Leggere e “naufragare”: navigare amaro e dolce, tra bene e male
Talora invece il naufragio è brutto, e così ancora sull'“Espresso” (p.88) leggo «Esorcismi in forma di scrittura» con questo incipit in un solo fiato: «Una cospirazione contro la realtà: è la distopia o la letteratura in genere? C'è una affettazione pelosa nel raro lettore che è soddisfatto d'immergersi in una distopia». Sic! A te pare ovvia da subito la resa del lettore: naufragio! Per qualche altro genere basta un attimo in più, se in un ritaglio di quegli stessi giorni (“Libero”, 11/11, p.15) leggi che sul tema immigrazione «i Cristiani stanno con la Lega»! Perentorio, con semplice motivazione già nel titolo, «Credenti sì, fessi no»!

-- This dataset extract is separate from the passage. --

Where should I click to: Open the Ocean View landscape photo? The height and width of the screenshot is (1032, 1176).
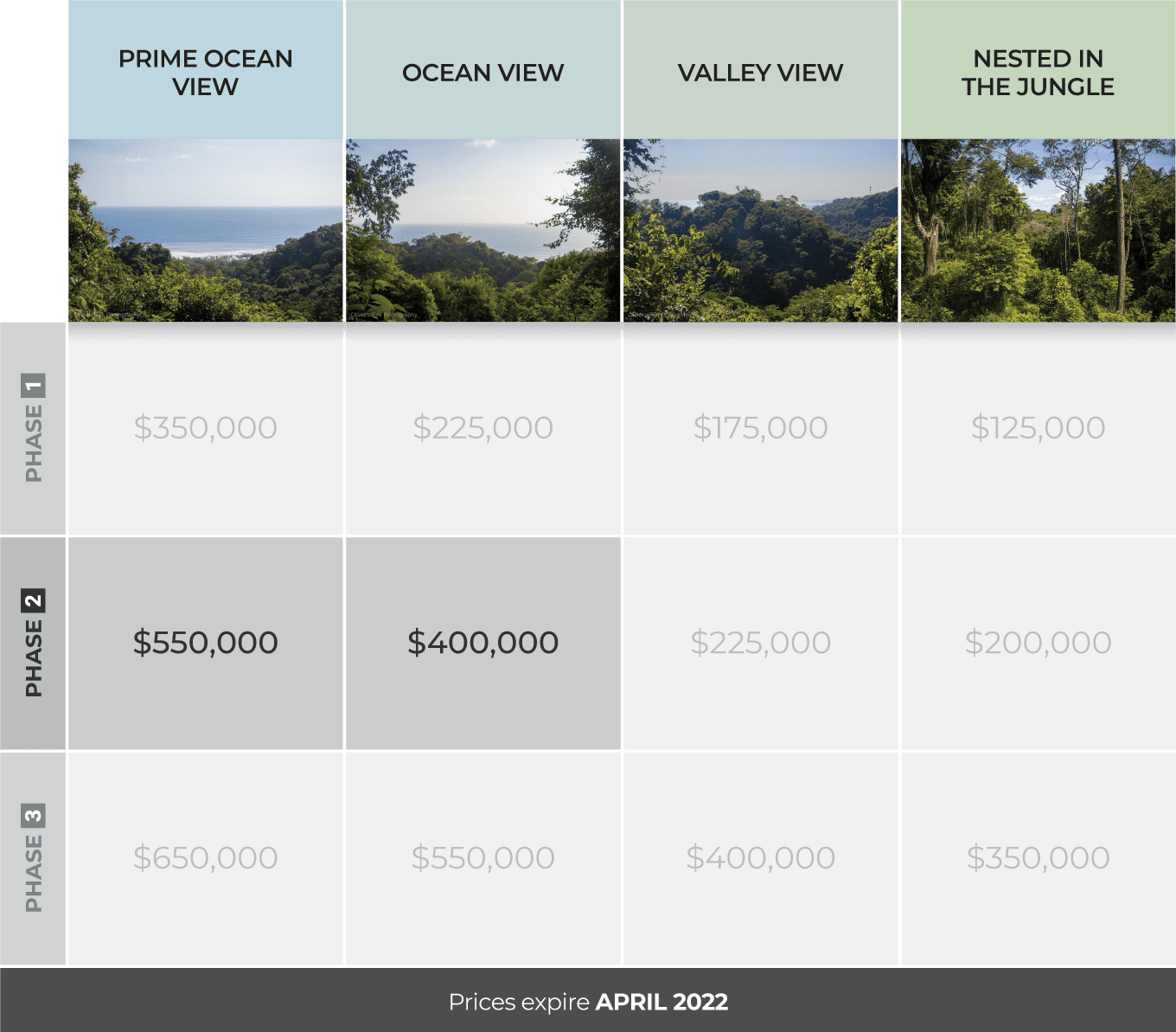[483, 231]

Il giorno dopo, sempre “Libero” (12/11, p,15), stesso autore, annuncia che «il Vino è il simbolo della civiltà italiana», e tu allora tra scherzo e realtà ipotizzi che magari il giorno prima si era fatto molto uso del «simbolo». Sono vere sciagure letterarie. Che fare? Non leggere più niente? No! Imparare a valutare ciò che leggi: no all'enfasi, allo strillo, all'insulto, all'eccitazione innaturale, alla volgarità che umilia chi la esibisce e chi la registra in pagina o sui media... Così il “naufragar” ritorna “dolce”, come quello del grande Giacomo.